3. And God said: Let there be light: and there was light.

This is, of course, the Creation story, as recounted in the King James Version. It is the creation of the world--the very beginning of time, of history, of the relationship between God and its creatures.

Now, the first book of The Silmarillion is "Ainulindale: The Music of the Ainur," and it begins as follows:

"There was Eru, the One, who in Arda is called Iluvatar; and he made first the Ainur, the Holy Ones, that were the offspring of his thought, and they were with him before aught else was made. And he spoke to them, propounding to them themes of music; and they sang before him, and he was glad. But for a long while they sang only each alone, or but few together, while the rest hearkened; for each comprehended only that part of the mind of Iluvatar from which he came, and in the understanding of their brethren they grew but slowly. Yet ever as they listened they came to deeper understanding, and increased in unison and harmony."


This clearly is a Creation story, the very beginning of the world of Middle Earth. However, in Tolkien's universe, God works with his first creation, the Ainur, to create the universe. And, instead of light, Eru, in a sense, says "Let there be music." He gives the Ainur "a mighty theme, unfolding to them things greater and more wonderful than he had yet revealed."

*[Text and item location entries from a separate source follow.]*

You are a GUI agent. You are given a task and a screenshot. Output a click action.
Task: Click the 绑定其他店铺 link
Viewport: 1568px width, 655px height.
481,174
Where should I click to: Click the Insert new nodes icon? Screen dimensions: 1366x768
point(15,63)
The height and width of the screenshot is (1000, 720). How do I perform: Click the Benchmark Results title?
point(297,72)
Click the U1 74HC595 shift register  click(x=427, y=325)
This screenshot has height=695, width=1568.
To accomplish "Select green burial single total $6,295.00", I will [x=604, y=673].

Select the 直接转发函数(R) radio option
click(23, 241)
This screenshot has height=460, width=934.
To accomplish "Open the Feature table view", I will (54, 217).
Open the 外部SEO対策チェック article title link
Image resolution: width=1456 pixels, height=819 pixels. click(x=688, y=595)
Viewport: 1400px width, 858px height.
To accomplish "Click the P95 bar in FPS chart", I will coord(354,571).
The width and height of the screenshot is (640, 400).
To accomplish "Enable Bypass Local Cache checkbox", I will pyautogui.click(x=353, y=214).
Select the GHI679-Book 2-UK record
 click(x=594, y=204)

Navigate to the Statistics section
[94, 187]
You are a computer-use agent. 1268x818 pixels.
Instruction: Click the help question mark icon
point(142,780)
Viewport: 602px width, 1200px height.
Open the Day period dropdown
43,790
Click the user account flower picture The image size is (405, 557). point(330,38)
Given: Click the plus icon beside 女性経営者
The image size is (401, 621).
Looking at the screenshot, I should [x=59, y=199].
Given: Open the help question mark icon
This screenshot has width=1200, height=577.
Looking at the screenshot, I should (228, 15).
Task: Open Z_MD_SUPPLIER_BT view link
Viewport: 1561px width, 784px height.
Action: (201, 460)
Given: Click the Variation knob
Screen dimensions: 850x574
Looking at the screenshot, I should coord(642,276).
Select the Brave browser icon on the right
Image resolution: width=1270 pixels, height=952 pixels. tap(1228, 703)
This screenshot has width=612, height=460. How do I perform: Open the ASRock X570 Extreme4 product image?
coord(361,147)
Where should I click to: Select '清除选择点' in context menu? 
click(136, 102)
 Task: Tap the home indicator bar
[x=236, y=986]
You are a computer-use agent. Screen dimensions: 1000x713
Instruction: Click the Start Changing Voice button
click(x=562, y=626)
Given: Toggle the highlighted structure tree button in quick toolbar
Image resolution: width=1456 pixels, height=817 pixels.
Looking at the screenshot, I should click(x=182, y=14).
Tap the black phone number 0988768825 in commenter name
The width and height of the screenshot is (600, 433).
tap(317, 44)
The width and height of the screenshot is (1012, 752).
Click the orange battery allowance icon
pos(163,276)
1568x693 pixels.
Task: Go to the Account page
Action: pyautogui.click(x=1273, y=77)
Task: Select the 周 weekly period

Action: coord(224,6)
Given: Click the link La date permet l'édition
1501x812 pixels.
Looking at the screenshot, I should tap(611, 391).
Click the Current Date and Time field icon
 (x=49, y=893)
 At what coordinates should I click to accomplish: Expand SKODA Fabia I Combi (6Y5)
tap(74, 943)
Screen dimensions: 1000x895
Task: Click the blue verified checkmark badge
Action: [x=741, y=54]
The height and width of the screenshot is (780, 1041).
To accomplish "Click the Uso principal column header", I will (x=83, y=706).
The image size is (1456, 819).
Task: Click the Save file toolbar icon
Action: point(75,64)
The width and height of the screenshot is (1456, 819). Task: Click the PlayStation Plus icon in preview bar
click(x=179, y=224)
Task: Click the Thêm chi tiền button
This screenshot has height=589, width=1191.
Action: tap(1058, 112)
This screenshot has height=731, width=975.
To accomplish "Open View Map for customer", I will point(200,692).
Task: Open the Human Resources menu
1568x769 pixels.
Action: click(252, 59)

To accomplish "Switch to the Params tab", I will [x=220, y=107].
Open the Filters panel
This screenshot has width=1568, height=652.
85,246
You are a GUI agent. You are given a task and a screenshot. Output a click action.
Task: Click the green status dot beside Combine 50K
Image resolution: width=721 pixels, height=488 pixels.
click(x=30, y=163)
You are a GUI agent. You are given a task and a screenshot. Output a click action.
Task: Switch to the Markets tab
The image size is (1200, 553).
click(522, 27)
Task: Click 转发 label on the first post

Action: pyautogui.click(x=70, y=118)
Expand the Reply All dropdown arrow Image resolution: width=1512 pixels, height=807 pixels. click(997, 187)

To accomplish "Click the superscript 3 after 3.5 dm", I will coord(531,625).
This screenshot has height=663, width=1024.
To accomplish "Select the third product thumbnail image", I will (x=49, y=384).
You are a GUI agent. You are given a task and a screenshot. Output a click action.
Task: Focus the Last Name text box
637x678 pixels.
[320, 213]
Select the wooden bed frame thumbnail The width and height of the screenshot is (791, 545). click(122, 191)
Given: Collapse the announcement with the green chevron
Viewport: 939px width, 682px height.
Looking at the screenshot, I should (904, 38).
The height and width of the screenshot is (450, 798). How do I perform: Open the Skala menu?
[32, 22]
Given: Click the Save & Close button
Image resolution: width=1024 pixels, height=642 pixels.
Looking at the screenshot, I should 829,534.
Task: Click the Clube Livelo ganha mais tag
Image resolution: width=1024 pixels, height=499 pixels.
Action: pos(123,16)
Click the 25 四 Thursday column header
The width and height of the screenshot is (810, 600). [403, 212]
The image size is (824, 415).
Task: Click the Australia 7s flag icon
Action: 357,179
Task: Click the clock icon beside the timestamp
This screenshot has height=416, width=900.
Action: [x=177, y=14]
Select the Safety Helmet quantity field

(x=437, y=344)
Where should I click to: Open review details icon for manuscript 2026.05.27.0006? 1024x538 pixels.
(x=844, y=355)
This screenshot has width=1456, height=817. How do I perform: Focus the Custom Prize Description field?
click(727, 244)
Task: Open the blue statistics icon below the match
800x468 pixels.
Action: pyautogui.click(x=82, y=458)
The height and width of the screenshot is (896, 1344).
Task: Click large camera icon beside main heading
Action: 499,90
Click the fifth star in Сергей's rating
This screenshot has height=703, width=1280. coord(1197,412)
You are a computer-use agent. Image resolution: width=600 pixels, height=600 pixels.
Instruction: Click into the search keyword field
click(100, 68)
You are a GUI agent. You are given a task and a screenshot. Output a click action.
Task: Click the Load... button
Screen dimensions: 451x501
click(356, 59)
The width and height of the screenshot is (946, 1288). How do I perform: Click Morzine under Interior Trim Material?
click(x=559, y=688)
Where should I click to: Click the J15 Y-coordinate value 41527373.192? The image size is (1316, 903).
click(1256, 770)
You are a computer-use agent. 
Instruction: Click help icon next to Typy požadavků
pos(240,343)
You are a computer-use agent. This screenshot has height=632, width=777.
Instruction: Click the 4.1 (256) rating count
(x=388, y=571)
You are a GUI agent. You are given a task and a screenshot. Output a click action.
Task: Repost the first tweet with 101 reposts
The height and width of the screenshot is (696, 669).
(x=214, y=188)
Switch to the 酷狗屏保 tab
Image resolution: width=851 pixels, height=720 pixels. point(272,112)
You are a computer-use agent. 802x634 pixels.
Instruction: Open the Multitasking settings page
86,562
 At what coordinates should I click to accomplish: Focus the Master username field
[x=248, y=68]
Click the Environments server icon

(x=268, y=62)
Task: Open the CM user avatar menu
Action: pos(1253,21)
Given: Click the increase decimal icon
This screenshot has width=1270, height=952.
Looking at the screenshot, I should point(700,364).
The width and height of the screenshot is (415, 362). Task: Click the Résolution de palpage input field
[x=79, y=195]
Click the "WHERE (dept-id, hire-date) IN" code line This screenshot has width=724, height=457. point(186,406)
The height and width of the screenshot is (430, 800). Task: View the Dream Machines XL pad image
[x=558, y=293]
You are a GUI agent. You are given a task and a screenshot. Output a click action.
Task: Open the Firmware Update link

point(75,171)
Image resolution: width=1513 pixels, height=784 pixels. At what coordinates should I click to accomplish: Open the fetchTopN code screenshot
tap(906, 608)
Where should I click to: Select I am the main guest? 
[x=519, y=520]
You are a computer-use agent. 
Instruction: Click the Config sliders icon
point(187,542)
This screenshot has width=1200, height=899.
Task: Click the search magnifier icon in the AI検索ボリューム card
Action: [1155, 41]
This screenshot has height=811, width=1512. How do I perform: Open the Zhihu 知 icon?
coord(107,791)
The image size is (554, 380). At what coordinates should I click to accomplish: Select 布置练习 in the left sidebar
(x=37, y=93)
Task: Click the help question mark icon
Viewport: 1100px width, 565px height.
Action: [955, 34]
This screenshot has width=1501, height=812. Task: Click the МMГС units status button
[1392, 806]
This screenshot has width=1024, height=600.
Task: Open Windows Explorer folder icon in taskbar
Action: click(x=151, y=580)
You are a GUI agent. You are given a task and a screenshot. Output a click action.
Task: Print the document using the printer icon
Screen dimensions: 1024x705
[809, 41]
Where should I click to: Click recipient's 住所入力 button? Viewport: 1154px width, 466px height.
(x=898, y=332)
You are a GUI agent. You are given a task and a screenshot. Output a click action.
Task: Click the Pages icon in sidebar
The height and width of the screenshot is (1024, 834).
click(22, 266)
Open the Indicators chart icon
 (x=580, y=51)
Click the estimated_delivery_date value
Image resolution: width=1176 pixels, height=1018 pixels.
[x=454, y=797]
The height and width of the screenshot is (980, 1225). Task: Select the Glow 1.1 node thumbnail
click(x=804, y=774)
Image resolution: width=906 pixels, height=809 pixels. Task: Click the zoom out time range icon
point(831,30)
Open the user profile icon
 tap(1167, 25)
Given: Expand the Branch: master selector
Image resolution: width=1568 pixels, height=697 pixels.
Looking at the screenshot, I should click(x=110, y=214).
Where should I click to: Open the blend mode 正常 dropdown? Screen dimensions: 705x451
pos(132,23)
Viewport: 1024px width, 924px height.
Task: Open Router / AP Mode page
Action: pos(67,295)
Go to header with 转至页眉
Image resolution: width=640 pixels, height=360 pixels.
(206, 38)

He then gives them their task: "ye shall show forth your powers in adorning this theme..."

"Then the voices of the Ainur, like unto harps and lutes, and pipes and trumpets, and viols and organs, and like unto countless choirs singing with words, began to fashion the theme of Iluvatar to a great music; and a sound arose of endless interchanging melodies woven in harmony that passed beyond hearing into the depths and into the heights . . . and the music and the echo of the music went out into the Void, and it was not void."

And later--

"But when they were come into the Void, Iluvatar said to them: 'Behold your music!' And he showed to them a vision, giving to them sight where before was only hearing; and they saw a new World made visible before them, and it was globed amid the Void, and it was sustained therein, but was not of it."

And . . .

"And they saw with amazement the coming of the Children of Iluvatar, and the habitation that was prepared for them; and they perceived that they themselves in the labour of their music had been busy with preparation of this dwelling, and yet knew not that it had any purpose beyond its own beauty. For the Children of Iluvatar are conceived by him alone. . . Now the Children of Iluvatar are Elves and Men, the Firstborn and the Followers."

While "Genesis" and "Ainulindale" differ, they do parallel each other in many respects, and I think that we should not force The Silmarillion into being something that it is not meant to be. It is a unique work, separate in design and intent from The Lord of the Rings, and it should be read with this in mind.

Overall Rating: highly recommended for those interested in Tolkien's universe.